-- Text block follows --

Here are some tips on what to do and what to avoid with your gestures when interacting with your patient:

Don’ts

Smile inappropriately – Smiling inappropriately especially in serious situations will make your patient think that you are not believing him. It also reflects a lack of attention to the ongoing conversation.

Cross your arms or legs – Crossing your arms or legs creates a physical boundary between you and you patient. Closed posture disrupts open and spontaneous communication.

Raise your eyebrows – Raising your eyebrows or making face during conversation leaves a negative impression with your patient. These actions imply judgmental thinking and the patient will feel uncomfortable to continue having a conversation with you.

Do’s

Nod your head – Nodding your head while listening to your patient reflects active listening. The patient will have a non-verbal validation that you are focusing on his statements.

-- Text block concluded --

§ **Complete the following**
(A) In the tips on gestures with patients, what does nodding your head while listening reflect?
(B) Continue the tips on gestures with patients from their last sentence.

-- Source material follows --

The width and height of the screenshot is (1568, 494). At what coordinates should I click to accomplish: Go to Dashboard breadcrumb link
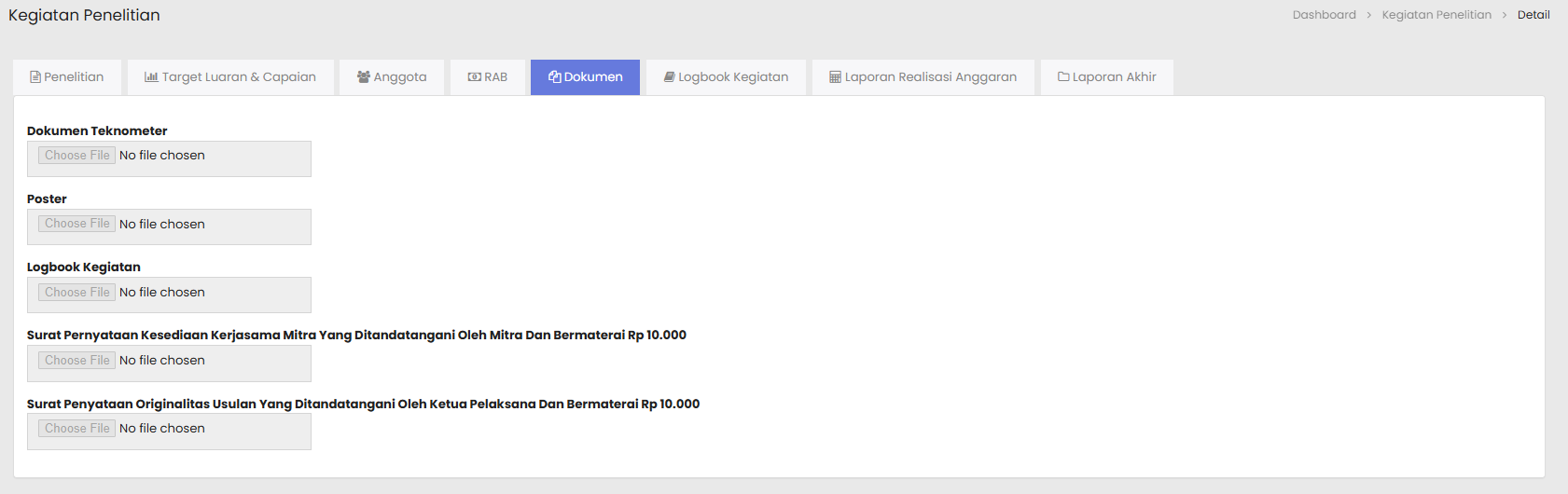(x=1324, y=15)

-- Source material concluded --

§ **Exercise answers**
(A) Active listening.

(B)
Sit or stand equally – When initiating a conversation, you and your patient should be in the same level of perspective. Sit or stand at the same level with him to avoid the impression of “talking down” to him.

Being silent for a while – The absence of verbal remarks can be therapeutic as it gives time for reflection about the ongoing conversation. It also allows the patient to think about his statements and elaborate for more.

It takes a lot of experience to be an expert in therapeutic communication. In improving your bedside manners, just keep in mind that the patient’s well-being is the primary concern in maintaining a therapeutic conversation. With this single goal in mind, your therapeutic communication skills will come out naturally from you.